Task details
In the passage on the Chapel Hill shooting, copy everything from "The Chaplain then" down to "with a prayer.", swapping "reconciliation" for "understanding".

Passage shown
○ ○ ○ ○ ○
Muslims acknowledged that because of this negative stereotype and other factors, they are discriminated by the mainstream society of America. A 2011 Pew poll shows, out of a Muslim population of 2.6 million in 2010, about 156,000 Muslims had been victims of hate crimes.
But before the Chapel Hill shooting, most of these hate crimes were not brought up to light. Two thirds of the hate crimes went unreported, according to the Justice Department. This is not only because hate crimes are tough to push through the legal system, but also because Muslims faced discrimination even in the legal process, including massive surveillance, deportation, questioning and other harassment by local and federal law enforcement, according to the Washington Post. These together discouraged Muslims from reporting their sufferings.
The Chapel Hill shooting has its significance in bringing Muslims’ sufferings to public eyes. This time Muslims were violated to their utmost capacity. “I’m used to…being possibly discriminated against…to some extent,” said Malik. “But this is the ultimate thing you can lose, your life, right?” Thus Muslims raged throughout the social media collectively, demanding for their rights. The Twitter hash tag #ChapelHillShooting appeared over 900,000 times and trended in the United States, the United Kingdom, Egypt, Saudi Arabia and several other countries. The hash tag #MuslimLivesMatter was used over 100,000 times, according to BBC.
Hours after the attacks, waves of mainstream media including The New York Times, The Guardian, BBC, and newspapers in France, Germany, India, and Israel etc. raced to cover the attack. The news spread extensively through social medias awakened awareness internationally.
The US government, currently striving to make American Muslims their allies in fighting ISIS, moved toward protection of American Muslims by pushing the investigation forward. In addition to the ongoing investigation by local authorities, the FBI also opened an inquiry to determine whether federal laws were violated. Obama ensured Muslims their inviolable rights in the US: “No one in the United States of America should ever be targeted because of who they are, what they look like, or how they worship.“
In light of eliminating anti-Muslim sentiments, Mount Holyoke’s Muslim Community received lots of support from Jewish and Christian groups and Sikh, Hindu, and Atheist individuals during the vigil. A girl who was taking an Arabic Class came and said: “I come [to] show them that I’m in a community with them, they are important to me, their identity is important to me, and I value that, that’s part of our friendship.”
In the vigil, Mount Holyoke Muslim Chaplain Elizaveta Lozovaya made a speech, in which she expressed the grief shared by the Muslim community and encouraged them to stay strong: “we were in pain, we felt the whole range of emotions: fear, anger, deep sadness. For us, Muslims, the fact that those killed were of our religion should bring us closer to our faith, to the enlightening of its teachings that highlight the sanctity of life and that condemn killing.” Quoting the Quran, she said, ‘Whoever kills a soul – it is if he had slain mankind entirely.’”
The Chaplain then implored the gathering to respond to this hatred with words and actions of reconciliation and love. “May peace and blessing be upon all of us,” she ended her speech with a prayer.
○ ○ ○ ○ ○
Entries provided
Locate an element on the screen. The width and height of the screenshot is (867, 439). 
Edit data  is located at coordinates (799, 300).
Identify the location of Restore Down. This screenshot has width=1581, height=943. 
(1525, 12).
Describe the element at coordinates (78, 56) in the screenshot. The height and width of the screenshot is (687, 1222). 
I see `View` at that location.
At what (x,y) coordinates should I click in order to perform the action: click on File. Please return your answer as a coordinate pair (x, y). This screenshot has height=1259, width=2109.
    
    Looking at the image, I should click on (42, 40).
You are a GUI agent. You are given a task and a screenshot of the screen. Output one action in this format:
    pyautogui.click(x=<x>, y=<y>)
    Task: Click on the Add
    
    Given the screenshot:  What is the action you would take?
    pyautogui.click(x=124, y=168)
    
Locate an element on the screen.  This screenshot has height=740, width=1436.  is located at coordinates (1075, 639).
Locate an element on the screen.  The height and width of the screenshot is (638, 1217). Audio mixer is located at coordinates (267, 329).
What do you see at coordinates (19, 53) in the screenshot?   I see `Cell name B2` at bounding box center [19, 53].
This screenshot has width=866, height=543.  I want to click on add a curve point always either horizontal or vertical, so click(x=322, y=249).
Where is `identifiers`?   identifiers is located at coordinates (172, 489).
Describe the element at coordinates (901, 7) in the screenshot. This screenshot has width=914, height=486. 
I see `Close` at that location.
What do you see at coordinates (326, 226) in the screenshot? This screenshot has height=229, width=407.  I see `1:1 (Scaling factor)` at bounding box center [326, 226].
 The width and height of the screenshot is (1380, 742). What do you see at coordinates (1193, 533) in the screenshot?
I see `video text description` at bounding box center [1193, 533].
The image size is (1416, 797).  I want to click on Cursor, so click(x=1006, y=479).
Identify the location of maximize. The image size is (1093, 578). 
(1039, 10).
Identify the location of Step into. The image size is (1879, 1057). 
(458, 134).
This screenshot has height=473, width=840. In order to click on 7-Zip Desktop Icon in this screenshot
○ ○ ○ ○ ○
Output of the exercise
The Chaplain then implored the gathering to respond to this hatred with words and actions of understanding and love. “May peace and blessing be upon all of us,” she ended her speech with a prayer.